It is well documented that iconic venue and sports holding company Madison Square Garden is under valued. I estimate (below) that the discount is as much as 33%. The problem is that it is likely to remain undervalued, especially with the Dolan family in charge and unlikely to sell.
However, there are a number of articles in Benzinga and Marketwatch suggesting things are beginning to change.
Driven by the current extraordinarily high value of the Knicks (estimated between $3.5bn and $4.5bn following the sale of the Houston Rockets for $2.2bn) and viewed against threats to cable bundles revenues driven by changing viewing trends, it seems that Mr Dolan is considering off loading all or a large part of the Knicks along with MSG Networks (already spun off). Such a move could be an important catalyst for realising value in the company.

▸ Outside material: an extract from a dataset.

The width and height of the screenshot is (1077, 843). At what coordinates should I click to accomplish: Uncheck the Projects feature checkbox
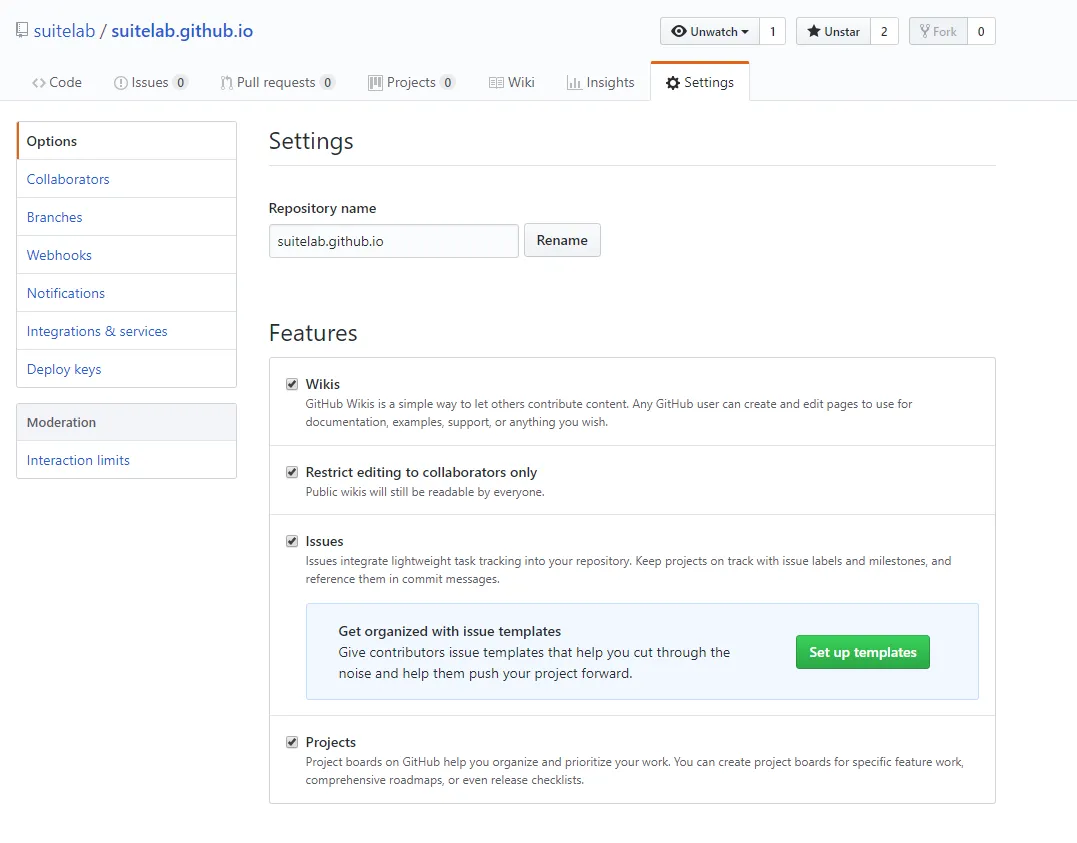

However, even if a sale doesn’t materialise the company’s discount still makes it an attractive proposition. I would always prefer to pay $1 for an asset worth $1.50. That is even more the case when the asset’s value is increasing at a rapid rate and, with the value of the average NBA franchise increasing 250% in the past 5 years, that is the case with MSG and the Knicks.
Mr Dolan’s concerns could be the catalyst for realising shareholder value. Many other commentators believe that the changing viewing trends could be extremely positive and lead to a bidding war from new entrants such as Amazon. Either way the 33% discount provides a reassuring margin of safety.
Back of envelope valuation NY Knicks $3.5bn NY Rangers $1.25bn Rockettes/other $0.4bn MSG Arena $1.25bn Chicago Theatre/other$0.5bn Cash $1.2bn Debt -$0.1bn Total $8.0 versus $5.3bn market capitalization (September 12th 2017) = 33% discount
This is not a recommendation to buy or sell. Stocks are not suitable for all investors. Please do your own research.